But I might miss other down sides of implicit capturing. Please feel free to raise if you know others! :)
So instead of going through SSA values and def-use chains, now we turn the module into mostly symbol ref based and via hash tables. I'm afraid we are paying a high cost here for the potential gain over multi-threaded compilation.
It is true you don't have use-list anymore, but how often do you need to get to the source of these ops in transformations? (for this to be a high-cost, it would need to be very common to need to look this up).

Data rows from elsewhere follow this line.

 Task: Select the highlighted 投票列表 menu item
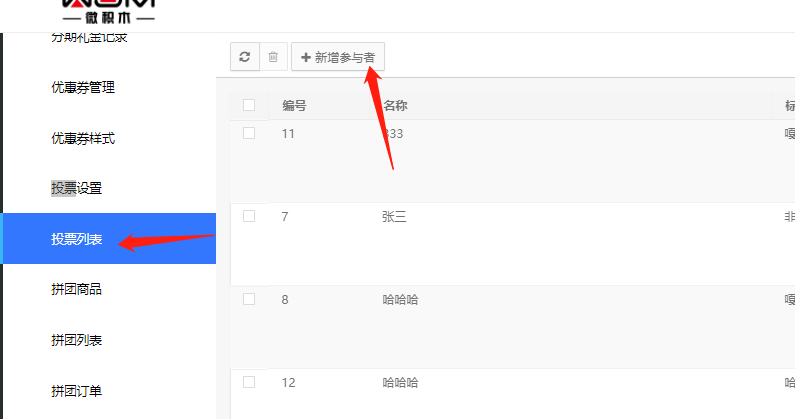pos(77,239)
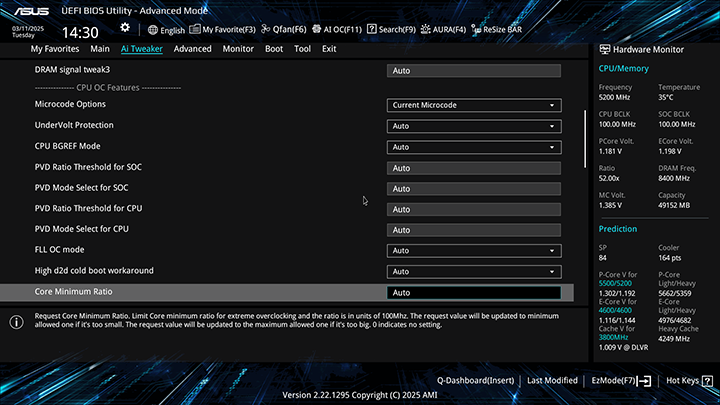This screenshot has height=405, width=720.
Task: Open FLL OC mode dropdown
Action: 473,251
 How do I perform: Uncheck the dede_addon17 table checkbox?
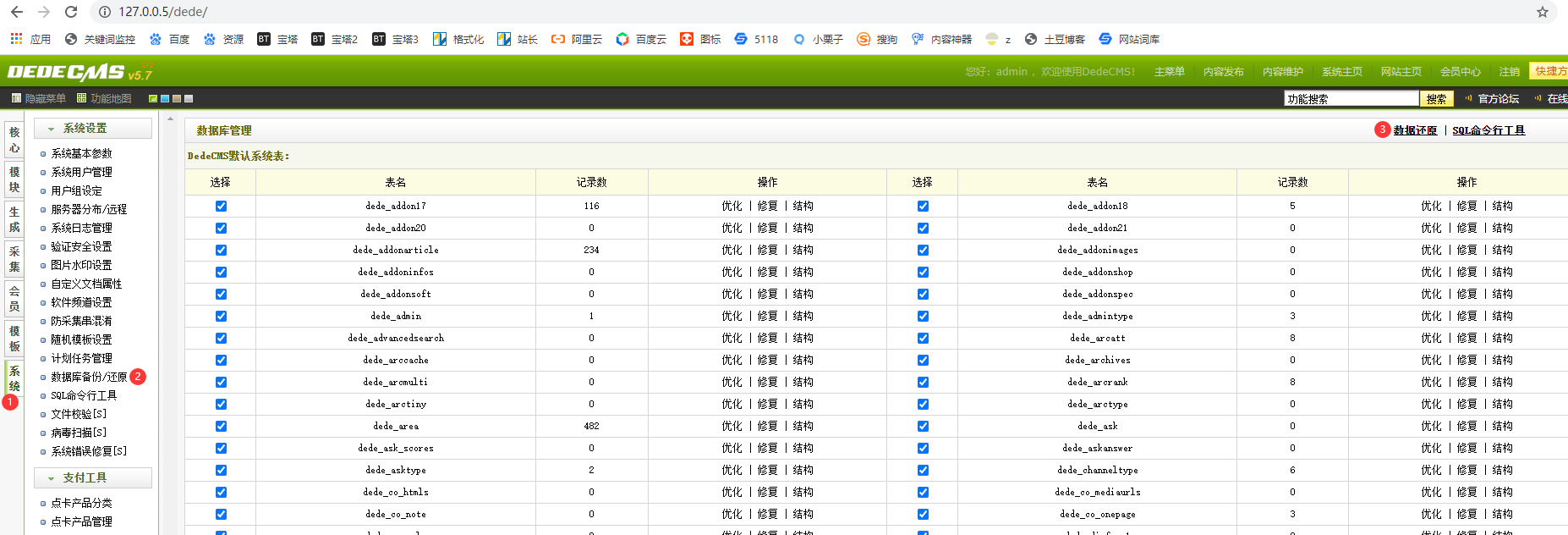221,206
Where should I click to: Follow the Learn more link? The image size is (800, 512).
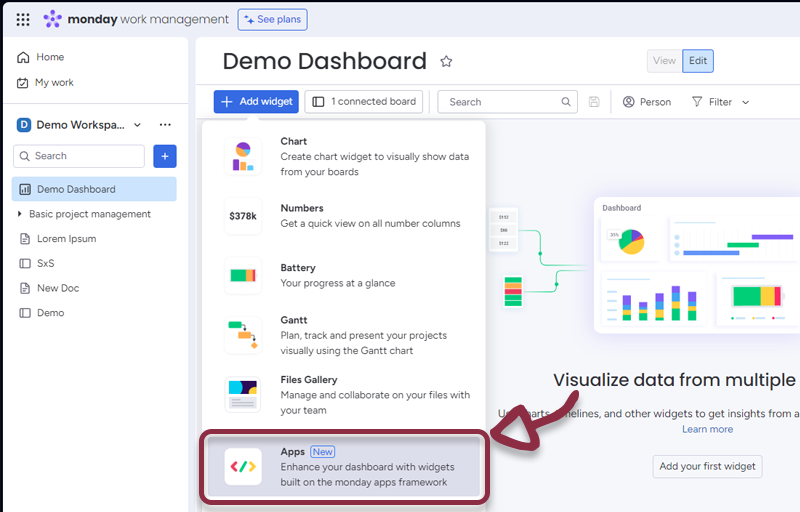707,429
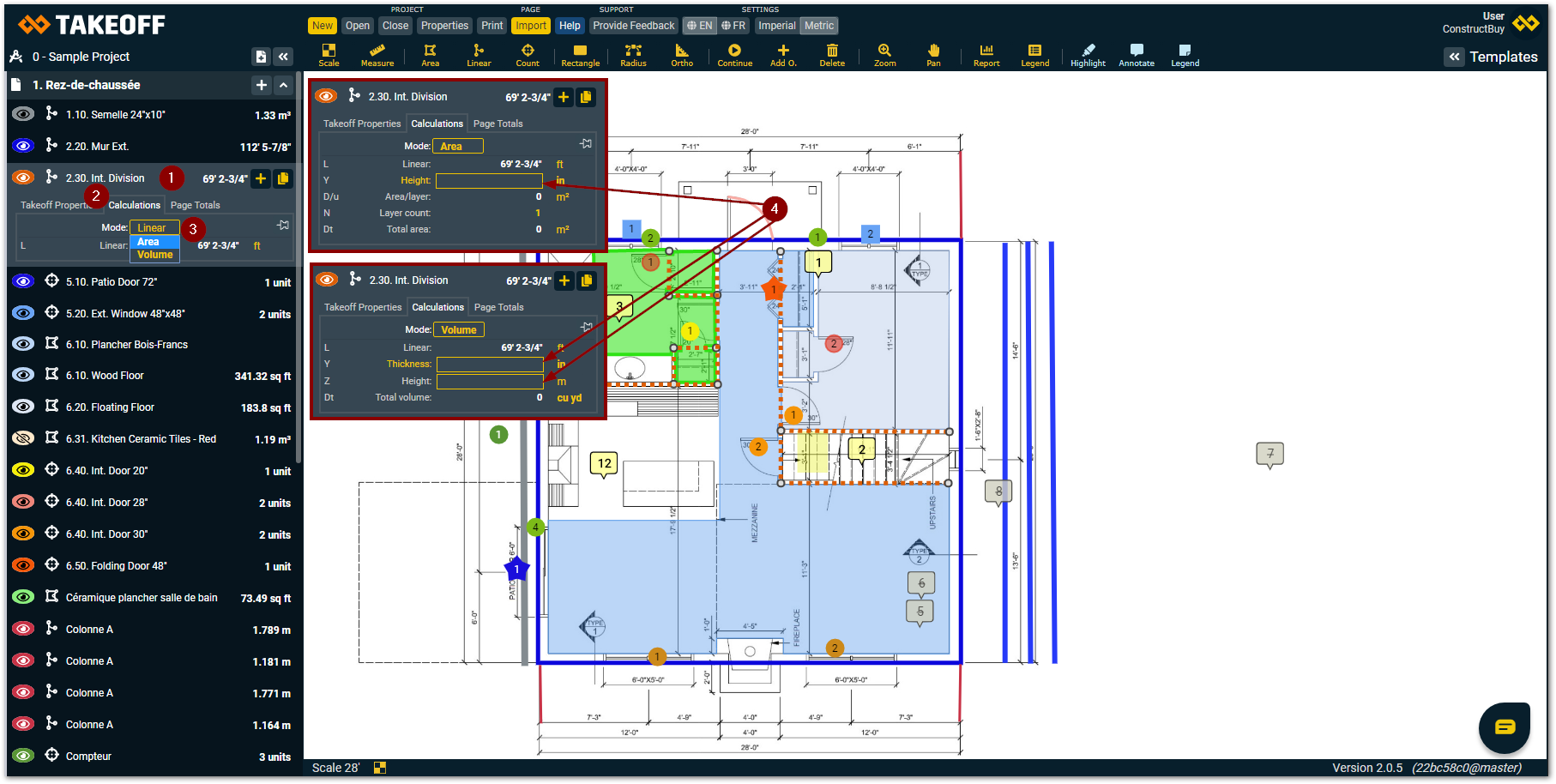The width and height of the screenshot is (1556, 784).
Task: Activate the Measure tool
Action: [377, 55]
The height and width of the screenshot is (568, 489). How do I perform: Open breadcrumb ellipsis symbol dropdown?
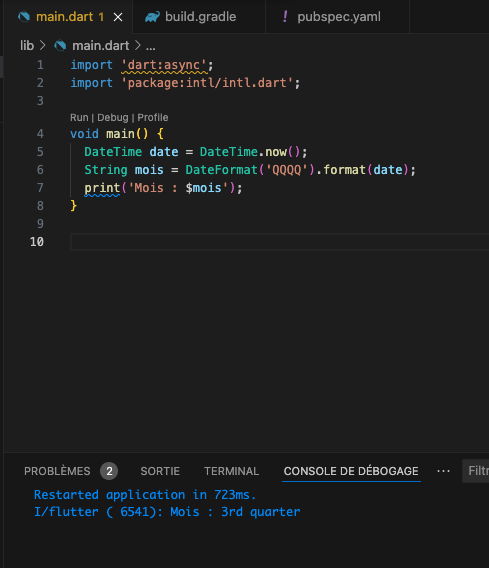coord(151,46)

I have experience on graphics side. For graphics it's common to have lots of resources (represented sa global variables in SPIR-V) and doing all kinds of load/stores on them with access chains. Load/store elimination and mem2reg passes are important passes to perform and they rely on knowing which resources (global variables) they are performing on. ML use cases might be different, but I'd assume still in the ballpark.
OTOH, I think we can actually support both FuncOp
and spv.function
. When lowering from a high-level dialect, use FuncOp
if possible. With this approach, we only need spv.function
for the entry function. When importing some SPIR-V binary, we can use spv.function
initially and then have a module pass to turn those non-implicit-capturing ones to use FuncOp
.
Knowing if two loads comes from the same global should be also a single comparison of the attribute, there shouldn’t be much pessimization here.
I much prefer that we start with an isolated spirv.func until we get better evidence that it cannot work.
Thanks for the questions, Mehdi! They are quite useful for shaping the design. :)
Knowing if two loads comes from the same global should be also a single comparison of the attribute, there shouldn’t be much pessimization here.
I'm afraid not necessarily. To further elaborate, I think a concrete example may help.
Say we have the following HLSL source code:
struct S {
float4 data[16];
};
StructuredBuffer<S> Input;
StructuredBuffer<float> Output;
void main(uint3 id : SV_DispatchThreadID) {
uint x = id.x;
S st = Input[x];
float4 vec = Input[x].data[5];
float val = Input[x].data[5][1];
Output[x] = st.data[5][1] + vec[1] + val;
}
(Mostly C++ syntax; StructuredBuffer
is a data structure for declaring a GPU resource in HLSL.)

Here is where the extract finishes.